From the Field

Quantifying the Risk Reduction Value of Soil Health

Diversifying crop systems can reduce risk of hazards like floods and extreme heat. With grants from USDA and FFAR, Tim Bowles and colleagues are working to quantify that risk reduction and bring the dollar value back to farmers.

August 28, 2023

By Austin Price

The current crop insurance system favors less resilient, simplified crop rotations that end up costing taxpayers more in payouts as climate change increases the severity of weather hazards like floods and droughts. USDA photos by Lance Cheung

The USDA grant is funding $800,000 over three years to understand how diversifying crops reduces risk during stressful weather conditions, and to translate that data into actuarial and economic information that can inform the valued benefits of risk mitigation. To accomplish this, the team will build a dataset spanning a million farm fields across nine states and two decades in the US Corn Belt. This dataset will illustrate the impact of crop rotation and cover cropping on corn and soybean yields in various weather and soil conditions — and provide the foundation for actuarial models to test risk profiles under different diversification practices and weather.

“This research will provide a proof of principle that, one, more diversified cropping systems actually do reduce risk, and that, two, this risk reduction can be quantified,” says Bowles.

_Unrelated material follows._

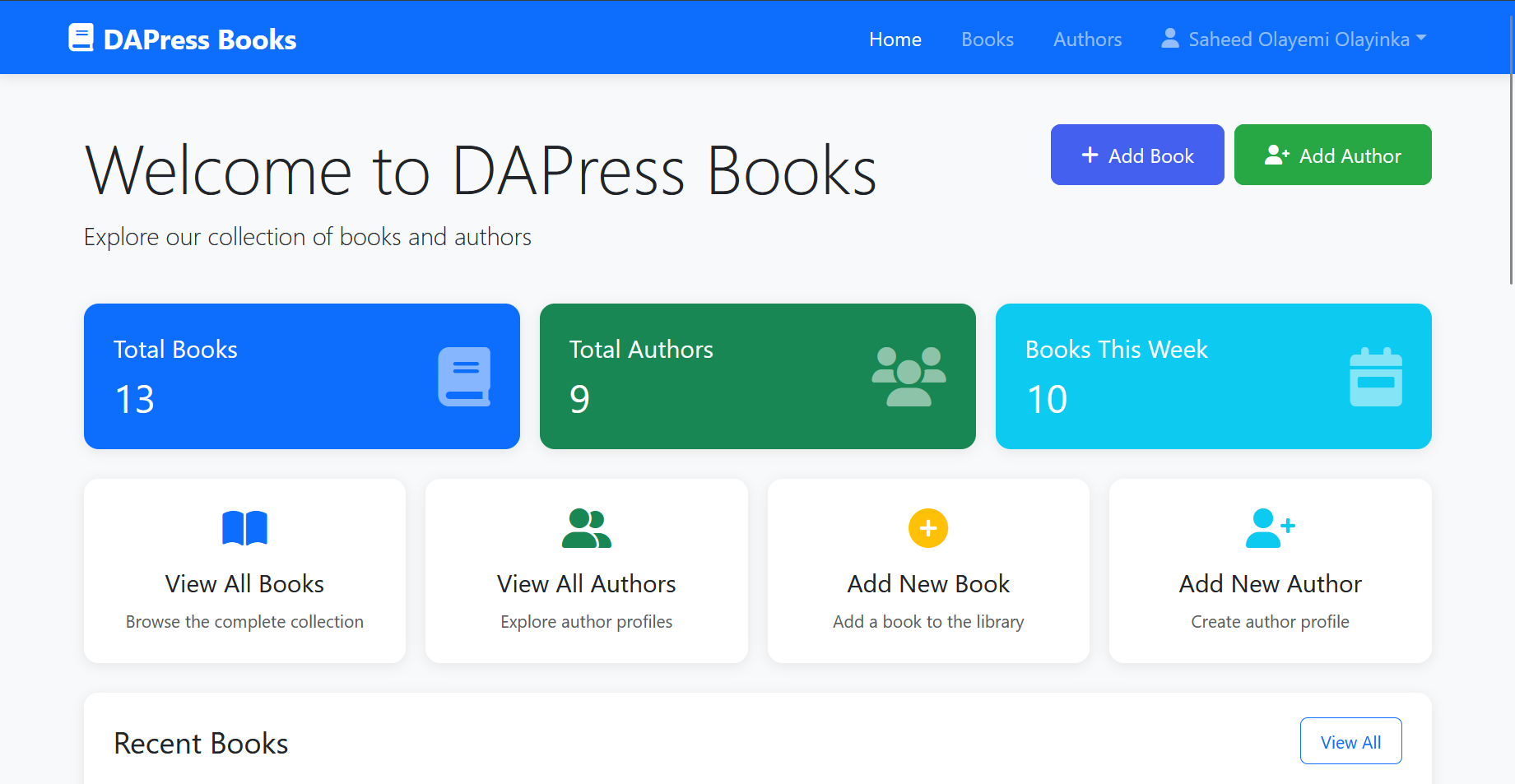Screen dimensions: 1515x784
Task: Open the View All Books card
Action: (x=244, y=571)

FFAR has awarded the team a $715,611 Seeding Solutions grant, with matching funds from the Paul and June Rossetti Foundation, Mighty Arrow Family Foundation, JM Kaplan Fund, Great Island Foundation, and Records-Johnston Family Foundation for a total of $1,449,611. This grant, led by soil health policy nonprofit Land Core, will focus on developing the workable model to enable an insurer or lender to visualize the data. The Eric and Wendy Schmidt Center for Data Science & Environment at UC Berkeley will also be involved in developing the model, while Compeer Financial, a lender, insurer, and third largest farm credit system cooperative in the US, will provide an industry perspective on the tool’s usability.

“If regenerative agriculture is less risky, then risk mitigation should be valued and passed on to farmers in the form of reduced premiums for crop insurance.”

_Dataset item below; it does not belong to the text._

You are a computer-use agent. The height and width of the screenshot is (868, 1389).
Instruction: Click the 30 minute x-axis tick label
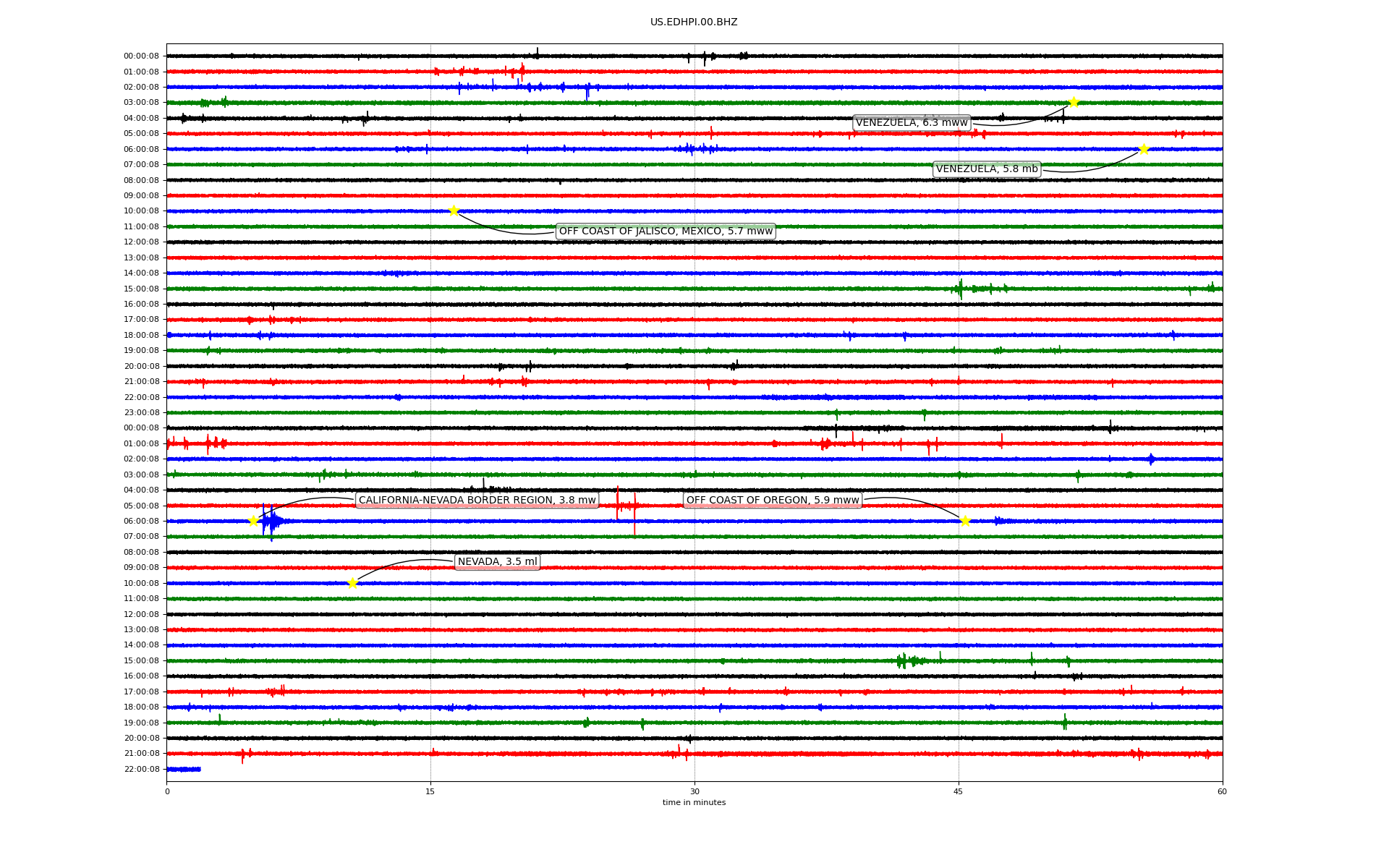point(694,791)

— Tim Bowles, BFI Co-Associate Faculty Director

This research stems directly from a roundtable discussion and report published by the Berkeley Food Institute in 2020. In June 2020, BFI and the Center for Law, Energy, & the Environment at the UC Berkeley School of Law convened farmers, policy experts, investors, and academics in a virtual roundtable to discuss strategies to ease the transition to regenerative agriculture. The roundtable resulted in a report written by graduate student researcher Fiona McBride titled “Redefining Value and Risk in Agriculture.” The report outlines a series of recommendations, including reforming crop insurance and redefining risk to reflect the benefits associated with regenerative practices.

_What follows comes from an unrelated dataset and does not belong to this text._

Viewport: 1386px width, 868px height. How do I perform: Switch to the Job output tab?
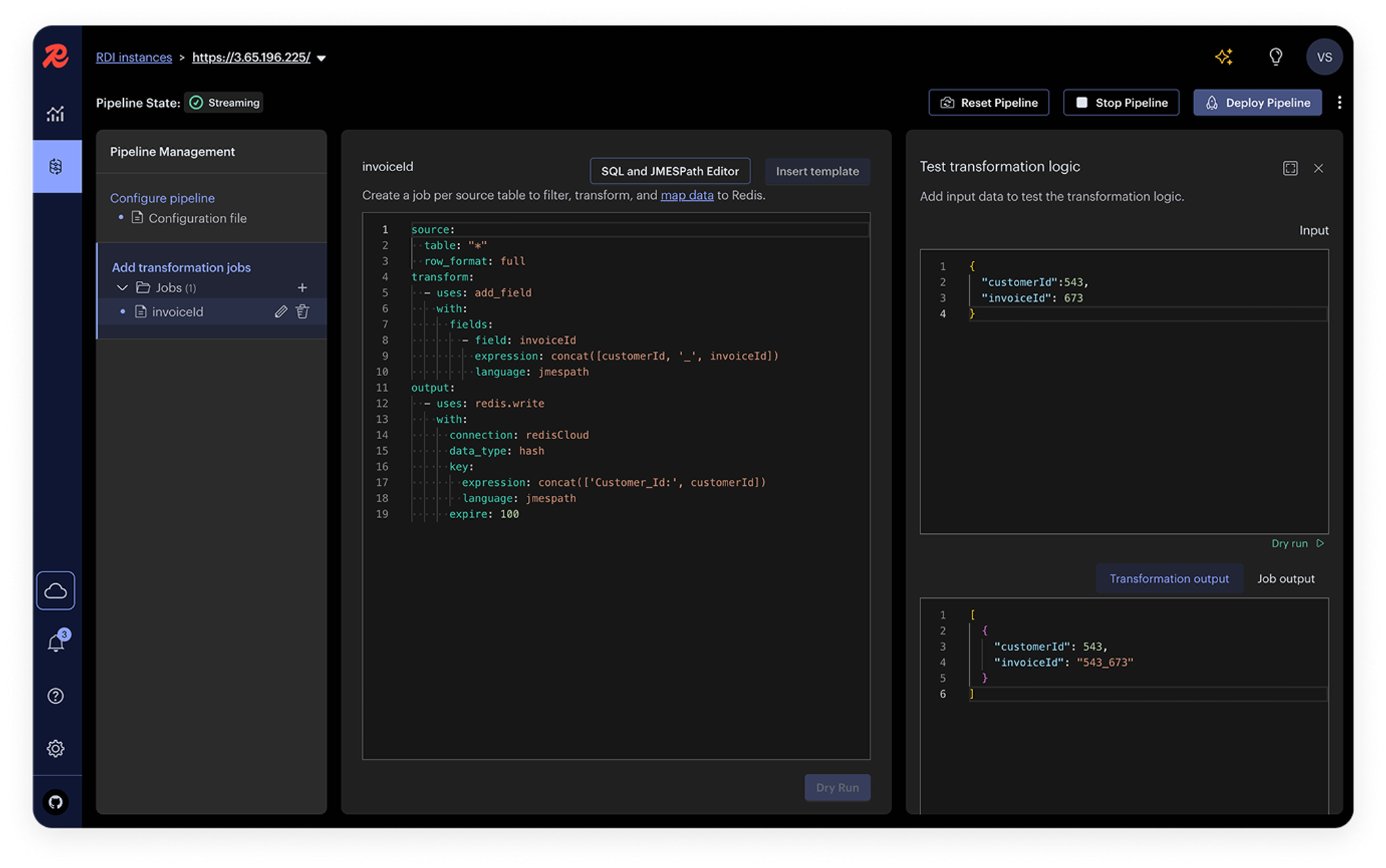click(x=1285, y=579)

According to Bowles, pricing risk reduction can present a significant, data-driven opportunity to help farmers transition to diversified farming practices, without having to rely on new markets, like carbon markets, or finding new funding sources. “Valuing the risk mitigation of more diversified systems can unlock potential sources of funding for transitioning farmers,” says Bowles, “by leveraging an existing market for risk.”